One thing we are watching closely is the movement of short-term rates relative to long-term rates. Whenever the yield curve inverts (when short-term rates exceed long-term rates) it’s a potentially ominous sign for the economy and for the markets. As the chart below illustrates, long-term rates have been falling since December 2013 (shown in the dotted line) as compared to current rates (shown in the solid line). Conversely, short-term term rates have been rising.
Source: FactSet, J.P. Morgan Asset Management
Fortunately, the yield curve remains reasonably healthy, with long-term rates still well above short-term rates, but we’re carefully watching to see how closely short- and long-term rates might veer, potentially elevating market risks.
Lofty Stock Prices
As we discussed last quarter, stock price valuations are becoming a point of concern. Price-to-earnings valuations are much lower than the ultra-highs typically seen before a downturn, but they are becoming a bit lofty, particularly after the strong recent run in the stock markets. Current stock prices could be sustainable if the economy and business earnings continue to grow. However, if growth and earnings stagnate, relative to stock market bullishness, we could be in for a correction. All eyes are on the ability to get the growth engines going, as the markets assumed would occur when President Trump took office. The next few months should be telling about his true potential to navigate the political arena in pursuit of his agendas and in support of US growth initiatives.

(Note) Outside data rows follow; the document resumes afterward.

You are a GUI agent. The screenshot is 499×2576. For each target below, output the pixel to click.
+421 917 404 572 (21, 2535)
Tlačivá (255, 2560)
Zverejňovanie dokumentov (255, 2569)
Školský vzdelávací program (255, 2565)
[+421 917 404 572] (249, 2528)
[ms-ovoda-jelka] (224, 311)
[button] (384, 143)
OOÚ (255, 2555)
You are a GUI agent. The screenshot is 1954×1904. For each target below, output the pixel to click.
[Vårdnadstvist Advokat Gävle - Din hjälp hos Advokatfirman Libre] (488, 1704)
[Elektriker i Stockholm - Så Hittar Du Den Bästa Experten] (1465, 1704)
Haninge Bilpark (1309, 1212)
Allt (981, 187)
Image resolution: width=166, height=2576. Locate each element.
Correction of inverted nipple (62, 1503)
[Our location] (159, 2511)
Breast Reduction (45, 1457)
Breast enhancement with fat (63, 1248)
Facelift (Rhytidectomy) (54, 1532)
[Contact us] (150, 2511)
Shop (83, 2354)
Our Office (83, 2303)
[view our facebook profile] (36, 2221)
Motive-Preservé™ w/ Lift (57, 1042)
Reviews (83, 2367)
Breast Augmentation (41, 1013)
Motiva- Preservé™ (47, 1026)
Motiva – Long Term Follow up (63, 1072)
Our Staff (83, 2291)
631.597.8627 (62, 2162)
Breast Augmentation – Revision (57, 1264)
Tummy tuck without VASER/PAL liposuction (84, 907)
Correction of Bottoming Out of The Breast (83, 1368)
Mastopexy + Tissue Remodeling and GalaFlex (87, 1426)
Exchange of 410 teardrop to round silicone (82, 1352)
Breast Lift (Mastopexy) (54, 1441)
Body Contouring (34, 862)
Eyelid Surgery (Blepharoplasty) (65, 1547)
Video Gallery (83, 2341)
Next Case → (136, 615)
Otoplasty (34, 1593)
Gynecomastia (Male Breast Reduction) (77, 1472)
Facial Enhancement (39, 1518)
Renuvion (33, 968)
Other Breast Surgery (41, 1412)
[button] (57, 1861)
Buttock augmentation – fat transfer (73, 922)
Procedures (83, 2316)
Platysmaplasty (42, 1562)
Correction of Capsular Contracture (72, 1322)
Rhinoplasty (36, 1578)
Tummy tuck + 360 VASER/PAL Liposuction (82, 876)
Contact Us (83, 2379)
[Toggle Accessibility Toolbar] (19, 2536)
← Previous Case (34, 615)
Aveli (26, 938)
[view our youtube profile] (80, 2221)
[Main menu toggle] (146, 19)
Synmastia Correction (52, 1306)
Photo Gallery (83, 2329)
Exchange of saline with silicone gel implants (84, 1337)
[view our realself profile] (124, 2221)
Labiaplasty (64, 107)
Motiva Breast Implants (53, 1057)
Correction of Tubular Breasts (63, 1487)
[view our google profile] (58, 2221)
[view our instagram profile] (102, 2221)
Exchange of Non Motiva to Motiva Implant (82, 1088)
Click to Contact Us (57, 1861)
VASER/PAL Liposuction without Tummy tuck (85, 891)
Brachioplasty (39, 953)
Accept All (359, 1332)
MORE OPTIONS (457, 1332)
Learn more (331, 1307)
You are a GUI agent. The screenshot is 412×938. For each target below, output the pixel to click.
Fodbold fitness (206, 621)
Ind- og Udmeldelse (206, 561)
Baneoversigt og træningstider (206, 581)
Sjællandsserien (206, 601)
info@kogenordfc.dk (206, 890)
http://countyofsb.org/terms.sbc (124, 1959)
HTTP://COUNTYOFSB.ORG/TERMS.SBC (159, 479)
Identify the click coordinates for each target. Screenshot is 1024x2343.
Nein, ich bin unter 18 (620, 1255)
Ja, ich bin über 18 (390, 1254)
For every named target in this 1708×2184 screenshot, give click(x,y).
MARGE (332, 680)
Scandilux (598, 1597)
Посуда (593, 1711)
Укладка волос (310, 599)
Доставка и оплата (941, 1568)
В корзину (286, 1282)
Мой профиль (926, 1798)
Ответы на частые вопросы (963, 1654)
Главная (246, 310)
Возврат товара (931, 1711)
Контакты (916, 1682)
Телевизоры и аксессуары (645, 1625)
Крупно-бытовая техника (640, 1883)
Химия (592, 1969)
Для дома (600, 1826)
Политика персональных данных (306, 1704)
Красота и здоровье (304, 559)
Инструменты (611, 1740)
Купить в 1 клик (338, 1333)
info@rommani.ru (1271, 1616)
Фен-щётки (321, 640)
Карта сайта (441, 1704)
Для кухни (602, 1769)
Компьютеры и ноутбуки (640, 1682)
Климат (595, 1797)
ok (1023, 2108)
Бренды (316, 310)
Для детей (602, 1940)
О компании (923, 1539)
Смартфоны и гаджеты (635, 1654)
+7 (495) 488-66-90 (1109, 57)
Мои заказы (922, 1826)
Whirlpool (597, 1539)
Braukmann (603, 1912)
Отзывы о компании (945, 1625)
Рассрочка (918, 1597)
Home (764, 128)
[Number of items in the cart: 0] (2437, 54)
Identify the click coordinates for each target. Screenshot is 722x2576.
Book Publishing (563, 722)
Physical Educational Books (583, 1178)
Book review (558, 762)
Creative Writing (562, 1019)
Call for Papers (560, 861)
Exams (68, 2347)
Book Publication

Fortunately, we still see plenty of positive indicators that could allow the markets to continue flourishing, and we certainly hope that they will. At the same time, we believe it’s important for investors to be cognizant of potential market warning signals.
We recently trimmed back on stocks, taking a few profits off the table in instances where stocks had accelerated beyond our target allocations. We encourage investors to review overall stock exposure, making sure your positioning affords the growth you desire but also the protection you need.